The model can predict extreme hydrological problems, such as floods and droughts, as well as water resources management in river basins. It allows for the integration of processes on different scales.

He presented some interesting applications, focusing on three case studies during his talk. The first application described by Paco was the Guadalhorce River Watershed near Malaga. There the river is mainly affected by the behaviour of the alluvial stratus in which it runs. The problem was solved using finite elements and the results gave important information about the behaviour of the aquifer and river. One major problem there is the occurrence of periodical floods and to solve the problem it was proposed to dredge the river. The solution showed that in that case the saltwater intrusion wedge was going to advance further, damaging the quality of the water taken from the aquifer. It was then found more appropriate to stop withdrawing freshwater from the nearby pumping wells.

Another application was the study of an extreme hydrology event. It dealt with the flooding hazard of Aznalcollar Dam in the Guadiama River. In this case a tail dam burst due to the large volume of spoilts discharded in the reservoir. This produced a major ecological disaster near the Doñana National Park which produced a heavy pollution in the surrounding areas.

The breach polluted a large area in a very short time. The computer model was able to simulate the breaking of the dam and the consequent pollution dispersion. The sediments distributed in this river were a major source of pollution.

The spillage changed in character as time passed, starting with mainly water at the first spillage and ending with pure sludge for the second spillage.
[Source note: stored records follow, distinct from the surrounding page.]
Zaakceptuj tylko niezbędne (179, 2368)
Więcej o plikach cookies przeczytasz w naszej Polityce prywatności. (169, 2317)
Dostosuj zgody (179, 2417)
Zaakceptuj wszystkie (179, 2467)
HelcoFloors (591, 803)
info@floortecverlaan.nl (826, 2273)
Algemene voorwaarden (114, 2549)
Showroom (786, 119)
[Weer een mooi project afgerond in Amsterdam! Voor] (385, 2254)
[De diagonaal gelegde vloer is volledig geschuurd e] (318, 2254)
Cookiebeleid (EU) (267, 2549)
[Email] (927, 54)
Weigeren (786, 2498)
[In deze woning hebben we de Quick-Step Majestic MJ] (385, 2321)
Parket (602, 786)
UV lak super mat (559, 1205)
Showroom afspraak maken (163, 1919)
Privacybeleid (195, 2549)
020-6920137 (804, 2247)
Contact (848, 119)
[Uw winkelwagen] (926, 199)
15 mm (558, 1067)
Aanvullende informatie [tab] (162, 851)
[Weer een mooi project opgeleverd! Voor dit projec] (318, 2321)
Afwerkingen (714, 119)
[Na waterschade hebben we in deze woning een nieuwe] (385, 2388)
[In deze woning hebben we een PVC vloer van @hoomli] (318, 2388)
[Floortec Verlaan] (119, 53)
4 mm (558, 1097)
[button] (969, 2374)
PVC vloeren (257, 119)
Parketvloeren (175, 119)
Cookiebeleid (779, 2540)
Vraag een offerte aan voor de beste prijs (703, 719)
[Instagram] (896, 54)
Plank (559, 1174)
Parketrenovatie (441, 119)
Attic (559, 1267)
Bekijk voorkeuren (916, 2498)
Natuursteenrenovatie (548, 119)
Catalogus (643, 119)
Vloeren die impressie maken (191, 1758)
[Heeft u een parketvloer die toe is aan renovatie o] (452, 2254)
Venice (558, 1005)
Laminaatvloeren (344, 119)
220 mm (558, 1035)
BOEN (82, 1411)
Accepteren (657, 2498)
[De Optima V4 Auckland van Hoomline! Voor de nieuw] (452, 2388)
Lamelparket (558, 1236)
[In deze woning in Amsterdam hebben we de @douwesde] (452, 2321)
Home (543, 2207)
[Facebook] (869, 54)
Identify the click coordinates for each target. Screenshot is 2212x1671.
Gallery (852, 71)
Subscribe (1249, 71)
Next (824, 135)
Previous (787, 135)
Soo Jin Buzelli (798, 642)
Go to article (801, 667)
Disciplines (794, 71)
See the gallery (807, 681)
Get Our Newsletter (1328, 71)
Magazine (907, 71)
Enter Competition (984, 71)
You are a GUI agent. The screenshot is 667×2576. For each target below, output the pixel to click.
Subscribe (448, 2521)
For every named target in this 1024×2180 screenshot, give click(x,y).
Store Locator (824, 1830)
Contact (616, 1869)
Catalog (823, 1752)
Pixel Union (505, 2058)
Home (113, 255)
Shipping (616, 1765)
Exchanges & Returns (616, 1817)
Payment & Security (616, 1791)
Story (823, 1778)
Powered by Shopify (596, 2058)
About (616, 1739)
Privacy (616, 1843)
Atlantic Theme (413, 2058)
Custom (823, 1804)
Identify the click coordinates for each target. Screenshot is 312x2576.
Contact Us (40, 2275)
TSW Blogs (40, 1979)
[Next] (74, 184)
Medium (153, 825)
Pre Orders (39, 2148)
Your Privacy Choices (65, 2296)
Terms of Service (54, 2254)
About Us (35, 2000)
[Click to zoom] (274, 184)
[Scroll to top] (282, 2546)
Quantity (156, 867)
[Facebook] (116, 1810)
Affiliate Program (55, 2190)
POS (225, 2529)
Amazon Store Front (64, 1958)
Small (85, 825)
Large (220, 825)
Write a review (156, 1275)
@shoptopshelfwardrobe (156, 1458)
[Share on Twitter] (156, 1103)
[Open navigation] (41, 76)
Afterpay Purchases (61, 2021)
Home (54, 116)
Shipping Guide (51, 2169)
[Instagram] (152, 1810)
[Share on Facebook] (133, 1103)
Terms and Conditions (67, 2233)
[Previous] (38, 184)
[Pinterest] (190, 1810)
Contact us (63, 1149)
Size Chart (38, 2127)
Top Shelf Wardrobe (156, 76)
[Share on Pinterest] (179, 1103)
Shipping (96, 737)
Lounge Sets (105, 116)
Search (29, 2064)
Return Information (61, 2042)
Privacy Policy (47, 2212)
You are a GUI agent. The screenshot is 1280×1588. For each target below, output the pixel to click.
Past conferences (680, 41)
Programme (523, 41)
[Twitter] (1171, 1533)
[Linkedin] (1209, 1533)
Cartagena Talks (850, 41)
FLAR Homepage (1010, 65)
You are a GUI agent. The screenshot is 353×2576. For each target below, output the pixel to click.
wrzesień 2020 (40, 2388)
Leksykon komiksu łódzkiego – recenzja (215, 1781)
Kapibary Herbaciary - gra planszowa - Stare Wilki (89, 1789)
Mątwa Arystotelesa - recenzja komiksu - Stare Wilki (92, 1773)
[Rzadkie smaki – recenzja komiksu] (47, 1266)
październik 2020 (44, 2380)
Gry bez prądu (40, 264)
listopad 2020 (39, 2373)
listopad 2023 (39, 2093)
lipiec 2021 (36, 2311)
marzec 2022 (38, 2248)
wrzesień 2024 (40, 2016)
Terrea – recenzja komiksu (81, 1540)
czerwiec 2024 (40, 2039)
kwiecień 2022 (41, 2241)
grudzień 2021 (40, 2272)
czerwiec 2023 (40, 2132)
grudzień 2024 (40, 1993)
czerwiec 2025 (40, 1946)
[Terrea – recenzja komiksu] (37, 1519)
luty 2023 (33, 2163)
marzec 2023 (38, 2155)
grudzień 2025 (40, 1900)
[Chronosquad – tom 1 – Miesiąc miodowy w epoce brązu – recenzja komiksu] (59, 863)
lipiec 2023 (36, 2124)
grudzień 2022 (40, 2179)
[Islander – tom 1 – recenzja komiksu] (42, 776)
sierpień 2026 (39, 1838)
The model was able to accurately predict the registered limnigraph for the two flooding events, ie water followed by sludge.

The last of the applications presented by Paco involved a Water Resources Management case. It was the modelling of the Mero River Watershed in Galicia. The model was able to account for the extreme complexity of the region. It was used to predict the actual and future Water Management for the zone.

The lecture was followed by a series of questions regarding the applications of the Model, as well as the type of equations and computational methods applied.